Data for the task
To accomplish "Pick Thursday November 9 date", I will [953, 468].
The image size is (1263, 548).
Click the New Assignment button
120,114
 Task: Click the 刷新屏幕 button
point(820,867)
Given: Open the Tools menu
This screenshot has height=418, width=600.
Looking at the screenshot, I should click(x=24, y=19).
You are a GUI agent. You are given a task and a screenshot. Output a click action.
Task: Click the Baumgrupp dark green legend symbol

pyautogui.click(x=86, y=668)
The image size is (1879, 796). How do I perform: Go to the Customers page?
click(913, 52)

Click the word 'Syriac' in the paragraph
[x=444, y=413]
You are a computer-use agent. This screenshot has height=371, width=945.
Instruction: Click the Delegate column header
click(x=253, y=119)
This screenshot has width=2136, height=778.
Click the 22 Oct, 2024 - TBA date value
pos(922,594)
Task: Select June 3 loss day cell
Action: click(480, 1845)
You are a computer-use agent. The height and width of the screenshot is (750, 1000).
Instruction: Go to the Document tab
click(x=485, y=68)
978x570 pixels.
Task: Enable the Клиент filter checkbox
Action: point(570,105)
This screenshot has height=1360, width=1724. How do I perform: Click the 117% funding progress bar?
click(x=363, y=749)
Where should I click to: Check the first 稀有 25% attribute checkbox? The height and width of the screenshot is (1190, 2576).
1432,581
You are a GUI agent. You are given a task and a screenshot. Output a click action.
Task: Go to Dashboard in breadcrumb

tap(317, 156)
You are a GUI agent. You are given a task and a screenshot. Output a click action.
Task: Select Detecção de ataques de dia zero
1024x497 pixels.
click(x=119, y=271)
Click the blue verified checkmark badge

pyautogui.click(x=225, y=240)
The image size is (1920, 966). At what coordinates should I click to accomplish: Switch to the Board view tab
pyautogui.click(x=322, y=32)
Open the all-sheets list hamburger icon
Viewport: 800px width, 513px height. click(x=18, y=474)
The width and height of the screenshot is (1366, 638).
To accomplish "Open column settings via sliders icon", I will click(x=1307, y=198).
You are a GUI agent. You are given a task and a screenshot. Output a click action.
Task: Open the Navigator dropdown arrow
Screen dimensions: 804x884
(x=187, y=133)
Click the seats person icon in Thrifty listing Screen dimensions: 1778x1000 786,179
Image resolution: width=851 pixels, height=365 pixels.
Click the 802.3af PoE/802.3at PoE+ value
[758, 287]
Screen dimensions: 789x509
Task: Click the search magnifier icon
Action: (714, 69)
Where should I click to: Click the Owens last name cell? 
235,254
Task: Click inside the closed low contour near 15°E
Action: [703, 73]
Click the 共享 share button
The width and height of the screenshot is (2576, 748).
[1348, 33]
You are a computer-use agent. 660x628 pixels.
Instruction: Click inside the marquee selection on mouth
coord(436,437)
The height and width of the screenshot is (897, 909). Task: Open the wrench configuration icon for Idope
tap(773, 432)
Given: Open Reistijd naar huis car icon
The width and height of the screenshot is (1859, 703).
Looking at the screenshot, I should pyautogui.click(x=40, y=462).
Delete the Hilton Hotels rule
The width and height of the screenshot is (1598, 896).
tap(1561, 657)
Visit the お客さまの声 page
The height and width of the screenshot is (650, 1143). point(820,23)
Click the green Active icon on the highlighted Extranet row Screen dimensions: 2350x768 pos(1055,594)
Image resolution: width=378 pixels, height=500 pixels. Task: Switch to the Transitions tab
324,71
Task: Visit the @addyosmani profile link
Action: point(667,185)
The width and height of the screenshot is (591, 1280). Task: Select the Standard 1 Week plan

Activity
Once you find the line with "Instruction: Click inside" above, print it and every line after it up to and including the line with "Click the green", exactly as written and nothing else.

Response to this exercise
Instruction: Click inside the marquee selection on mouth
coord(436,437)
The height and width of the screenshot is (897, 909). Task: Open the wrench configuration icon for Idope
tap(773, 432)
Given: Open Reistijd naar huis car icon
The width and height of the screenshot is (1859, 703).
Looking at the screenshot, I should pyautogui.click(x=40, y=462).
Delete the Hilton Hotels rule
The width and height of the screenshot is (1598, 896).
tap(1561, 657)
Visit the お客さまの声 page
The height and width of the screenshot is (650, 1143). point(820,23)
Click the green Active icon on the highlighted Extranet row Screen dimensions: 2350x768 pos(1055,594)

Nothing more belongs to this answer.